While Hejinian acknowledges profound grief over “the bigotry, the greed, the voluntary, willed stupidity, the passion for fascism” in today’s American conservative movement, she insists that sorrow must be transformed into critical engagement and imaginative resistance. Near the end of Lola the Interpreter, she returns to the theme of skepticism introduced in the opening section, and in a “precipitously disturbed” mood, she adopts an ambivalent stance: Skepticism may “KEEP YOU FREE,” but it can also lead to “hopelessness, impossibility,” offering “nothing but dead ends and fatigue.”
In the book’s closing moments, however, Hejinian strikes a more upbeat note, befitting the defiant utopianism that runs throughout her oeuvre. Drawing on Brad Giggs’s reading of Hume’s motivational skepticism, and writing in a present-tense voice reminiscent of Gertrude Stein’s “continuous present,” Hejinian calls on readers to recommit to activist inquiry—to remain critically attuned, imaginatively open, and politically responsive, even in the face of despair: “Skepticism requires refocusing, repurposing, reconnaissance, resistance, utilizing thought’s ‘capacity to be mobilized toward different ends.’”

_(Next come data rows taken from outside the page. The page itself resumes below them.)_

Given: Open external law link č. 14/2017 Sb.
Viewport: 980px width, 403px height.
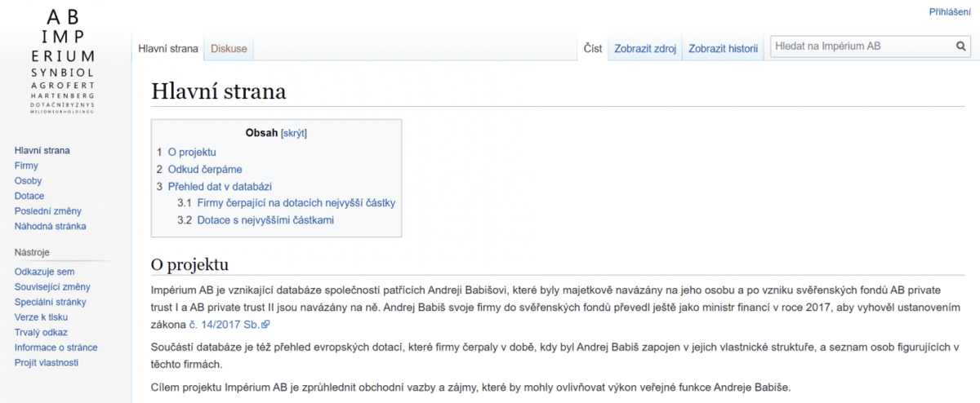Looking at the screenshot, I should (224, 325).
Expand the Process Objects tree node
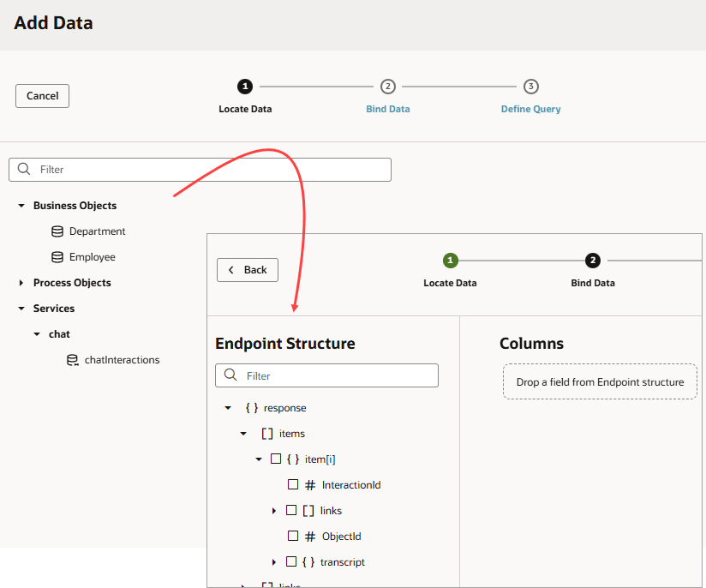Image resolution: width=706 pixels, height=588 pixels. click(x=20, y=282)
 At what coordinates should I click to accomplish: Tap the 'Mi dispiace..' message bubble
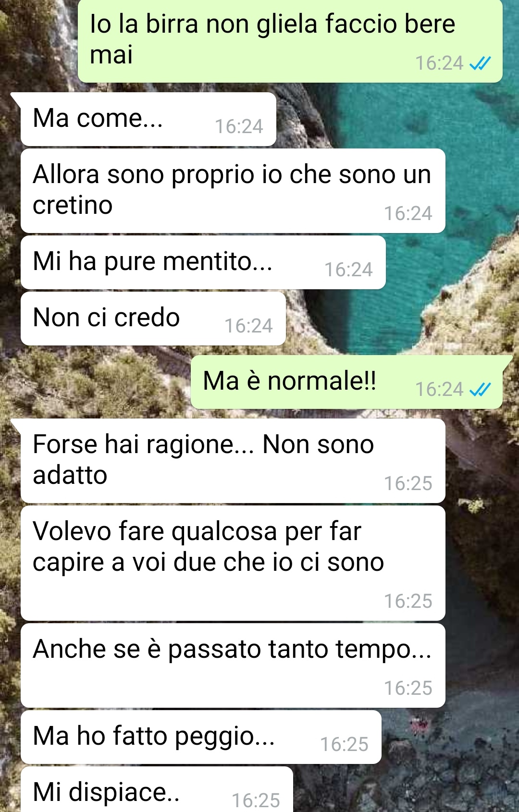point(157,789)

Lola the Interpreter exemplifies Hejinian’s “late style” in Edward Saïd’s sense of the term—a “mature subjectivity” marked not by passive decline or neat closure, but by “intransigence, difficulty, and unresolved contradiction.” That Hejinian completed this formally daring and conceptually rich book while battling cancer speaks to her extraordinary resilience and creative force. Lola the Interpreter, in the end, is an affirmation and a continuation of Hejinian’s belief in language as a tool for reimagining the world.